Unite general secretary Sharon Graham said: “As real wages slow again, we have to remember that growth and profits doesn’t always equal jobs and wages.

“This country needs a joined-up industrial strategy and ambitious public investment to escape the never-ending cost of living crisis.”

And TUC general secretary Paul Nowak said it was “vital we see sustained investment in the services that support people to move into and stay in work, particularly young people who need genuine opportunities to learn and earn as they start their careers.”

He added that “a funding boost for the NHS will help people who are being kept out of work due to ill health and problems accessing treatment” but said that the Bank of England must “do its part” by cutting interest rates.

Even Ms Reeves herself conceded, speaking to the GMB union conference in Brighton, that most people are not feeling the effects of the economic progress she claims to have made.

Many Labour MPs also question her claim that the spending review will make “working people better off.”

In fact, she is likely to prioritise increased spending on the military and the NHS at the expense of other services and sectors.

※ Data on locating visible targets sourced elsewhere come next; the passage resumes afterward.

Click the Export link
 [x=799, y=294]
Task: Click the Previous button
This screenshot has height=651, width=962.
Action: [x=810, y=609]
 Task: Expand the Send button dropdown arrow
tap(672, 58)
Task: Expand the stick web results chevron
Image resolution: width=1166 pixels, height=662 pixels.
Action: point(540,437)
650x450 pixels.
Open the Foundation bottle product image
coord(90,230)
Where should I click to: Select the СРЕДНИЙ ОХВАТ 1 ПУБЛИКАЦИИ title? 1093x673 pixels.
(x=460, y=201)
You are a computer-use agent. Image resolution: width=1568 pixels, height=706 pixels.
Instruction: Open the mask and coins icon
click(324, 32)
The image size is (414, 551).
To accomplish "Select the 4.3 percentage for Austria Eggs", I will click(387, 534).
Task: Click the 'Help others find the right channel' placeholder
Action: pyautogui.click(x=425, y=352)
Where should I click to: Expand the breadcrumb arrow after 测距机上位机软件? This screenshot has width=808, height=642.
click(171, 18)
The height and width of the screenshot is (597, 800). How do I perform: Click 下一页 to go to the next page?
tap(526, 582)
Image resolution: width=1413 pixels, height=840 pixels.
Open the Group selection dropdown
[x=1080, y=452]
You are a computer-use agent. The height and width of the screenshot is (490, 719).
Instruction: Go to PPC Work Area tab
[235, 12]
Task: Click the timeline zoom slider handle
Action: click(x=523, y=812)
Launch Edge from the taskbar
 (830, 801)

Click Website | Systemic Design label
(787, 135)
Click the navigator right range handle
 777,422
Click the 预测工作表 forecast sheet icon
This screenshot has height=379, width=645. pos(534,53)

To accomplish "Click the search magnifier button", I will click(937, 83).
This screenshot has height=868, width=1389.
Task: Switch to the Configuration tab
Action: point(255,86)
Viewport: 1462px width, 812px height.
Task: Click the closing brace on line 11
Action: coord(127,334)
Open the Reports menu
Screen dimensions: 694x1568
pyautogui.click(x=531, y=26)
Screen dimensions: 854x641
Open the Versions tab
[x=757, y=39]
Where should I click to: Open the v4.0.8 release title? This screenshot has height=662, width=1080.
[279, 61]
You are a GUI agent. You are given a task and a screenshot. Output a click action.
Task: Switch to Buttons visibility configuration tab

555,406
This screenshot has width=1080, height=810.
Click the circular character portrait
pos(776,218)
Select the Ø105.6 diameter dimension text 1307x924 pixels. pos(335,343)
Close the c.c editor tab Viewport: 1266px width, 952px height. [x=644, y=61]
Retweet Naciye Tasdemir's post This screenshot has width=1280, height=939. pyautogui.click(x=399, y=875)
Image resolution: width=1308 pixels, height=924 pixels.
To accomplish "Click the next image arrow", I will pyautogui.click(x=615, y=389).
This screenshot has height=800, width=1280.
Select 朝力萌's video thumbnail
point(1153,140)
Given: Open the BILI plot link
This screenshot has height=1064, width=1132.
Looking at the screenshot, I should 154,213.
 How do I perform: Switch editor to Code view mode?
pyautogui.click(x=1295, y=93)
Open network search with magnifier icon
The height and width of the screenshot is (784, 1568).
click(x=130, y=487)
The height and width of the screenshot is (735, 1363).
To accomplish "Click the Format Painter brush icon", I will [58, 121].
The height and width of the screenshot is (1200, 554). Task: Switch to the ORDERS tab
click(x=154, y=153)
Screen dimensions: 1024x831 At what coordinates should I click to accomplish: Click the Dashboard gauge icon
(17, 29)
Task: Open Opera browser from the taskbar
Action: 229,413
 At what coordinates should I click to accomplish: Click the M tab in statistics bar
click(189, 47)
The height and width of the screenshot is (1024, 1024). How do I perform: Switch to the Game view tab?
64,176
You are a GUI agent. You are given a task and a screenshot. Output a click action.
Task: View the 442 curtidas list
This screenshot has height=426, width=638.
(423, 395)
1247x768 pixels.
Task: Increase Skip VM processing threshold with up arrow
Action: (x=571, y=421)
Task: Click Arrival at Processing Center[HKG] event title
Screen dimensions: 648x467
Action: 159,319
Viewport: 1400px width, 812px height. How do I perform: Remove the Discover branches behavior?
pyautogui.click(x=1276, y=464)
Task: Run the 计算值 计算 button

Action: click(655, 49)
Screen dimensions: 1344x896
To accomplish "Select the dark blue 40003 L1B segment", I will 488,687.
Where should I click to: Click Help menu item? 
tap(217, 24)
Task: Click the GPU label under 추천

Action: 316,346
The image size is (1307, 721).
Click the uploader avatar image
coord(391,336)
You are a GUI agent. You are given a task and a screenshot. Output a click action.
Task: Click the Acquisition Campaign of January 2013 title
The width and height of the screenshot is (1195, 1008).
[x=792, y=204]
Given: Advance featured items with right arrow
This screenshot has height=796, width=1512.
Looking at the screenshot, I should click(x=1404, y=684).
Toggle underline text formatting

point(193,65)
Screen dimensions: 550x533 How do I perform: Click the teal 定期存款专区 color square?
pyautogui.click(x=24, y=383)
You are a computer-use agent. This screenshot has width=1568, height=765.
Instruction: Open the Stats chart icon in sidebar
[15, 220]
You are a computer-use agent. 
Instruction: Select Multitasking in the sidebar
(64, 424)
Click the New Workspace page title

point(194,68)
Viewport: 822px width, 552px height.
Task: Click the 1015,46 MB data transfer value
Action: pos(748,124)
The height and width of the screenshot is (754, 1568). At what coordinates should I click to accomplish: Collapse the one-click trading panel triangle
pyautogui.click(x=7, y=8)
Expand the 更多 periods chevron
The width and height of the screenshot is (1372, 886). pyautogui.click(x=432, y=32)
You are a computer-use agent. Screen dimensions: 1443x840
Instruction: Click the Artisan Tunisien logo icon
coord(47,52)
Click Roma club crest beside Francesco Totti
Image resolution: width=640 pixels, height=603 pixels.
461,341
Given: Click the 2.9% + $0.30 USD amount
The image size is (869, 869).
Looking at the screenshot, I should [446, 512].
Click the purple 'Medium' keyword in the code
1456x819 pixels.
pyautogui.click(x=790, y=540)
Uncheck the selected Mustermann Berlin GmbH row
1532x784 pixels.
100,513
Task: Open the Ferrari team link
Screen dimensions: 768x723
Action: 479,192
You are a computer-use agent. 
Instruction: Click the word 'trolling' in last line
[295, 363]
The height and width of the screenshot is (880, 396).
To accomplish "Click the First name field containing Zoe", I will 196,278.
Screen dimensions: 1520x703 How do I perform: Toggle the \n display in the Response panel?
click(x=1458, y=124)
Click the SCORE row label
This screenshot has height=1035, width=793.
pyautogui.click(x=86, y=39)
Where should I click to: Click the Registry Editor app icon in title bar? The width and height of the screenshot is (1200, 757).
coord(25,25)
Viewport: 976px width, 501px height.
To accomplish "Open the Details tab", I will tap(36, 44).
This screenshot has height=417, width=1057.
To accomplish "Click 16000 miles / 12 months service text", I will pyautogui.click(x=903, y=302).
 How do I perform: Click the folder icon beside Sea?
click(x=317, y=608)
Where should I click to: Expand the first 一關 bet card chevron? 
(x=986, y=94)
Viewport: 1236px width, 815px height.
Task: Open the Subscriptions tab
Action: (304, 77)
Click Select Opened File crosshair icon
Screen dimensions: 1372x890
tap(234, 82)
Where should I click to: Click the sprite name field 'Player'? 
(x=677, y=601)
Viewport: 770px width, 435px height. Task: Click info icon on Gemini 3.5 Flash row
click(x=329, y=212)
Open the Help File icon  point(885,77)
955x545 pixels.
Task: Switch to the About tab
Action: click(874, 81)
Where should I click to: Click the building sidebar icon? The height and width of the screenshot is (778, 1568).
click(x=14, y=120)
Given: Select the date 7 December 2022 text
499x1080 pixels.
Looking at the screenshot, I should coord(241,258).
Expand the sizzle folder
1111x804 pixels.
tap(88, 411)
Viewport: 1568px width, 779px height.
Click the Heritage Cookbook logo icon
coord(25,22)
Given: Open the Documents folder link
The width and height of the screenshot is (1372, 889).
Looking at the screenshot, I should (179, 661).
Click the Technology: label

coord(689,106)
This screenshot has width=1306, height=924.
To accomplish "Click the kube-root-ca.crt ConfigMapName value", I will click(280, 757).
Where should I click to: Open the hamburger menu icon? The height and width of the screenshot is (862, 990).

The government is also making much of its capital investment plans, with billions of pounds set aside last week for a range of transport projects, and the building of a new nuclear reactor at Sizewell announced yesterday.

But this has led to blazing rows behind closed doors as other areas are squeezed.

Home Secretary Yvette Cooper has been rumoured to be contemplating resignation after failing to get the funding she believes is needed to meet Labour’s policing commitments.

And deputy prime minister Angela Rayner went down to the wire in talks with the Treasury about resources for social housing, as doubts grow that Labour will hit its target of building 1.5 million new homes over the course of the parliament.

Backbenchers are hoping that the U-turn over the cut in the winter fuel benefit — now universally acknowledged to have been a political disaster — will not be the last.

However, there is no sign of ministers reversing the larger cuts to the welfare budget, mainly at the expense of the disabled, ordered by Ms Reeves and PM Sir Keir Starmer.

It is certain that Ms Reeves will prioritise keeping within her Treasury-dictated fiscal rules, limiting debt levels, and the government is also sticking to its pledges to avoid taxing the rich and business further.

Ms Reeves claimed at the GMB congress that the government was “making Labour choices” and “making progress.”

She said: “I know that not enough working people are yet feeling that progress, and that’s what tomorrow’s spending review is all about — making working people better off, investing in our security, investing in our health, investing in our economy.

“This government is going for growth because that is the best way to create jobs, boost wages, lift people out of poverty, and sustainably fund our schools and our hospitals and all the public services we rely on.

“And we’re doing things differently, because unlike the Tories, I don’t think that the only good thing that a government can do is get out of the way.”

Defending her welfare cuts, Ms Reeves claimed the present system was “not sustainable” and her reforms were about helping people with disabilities get back into work.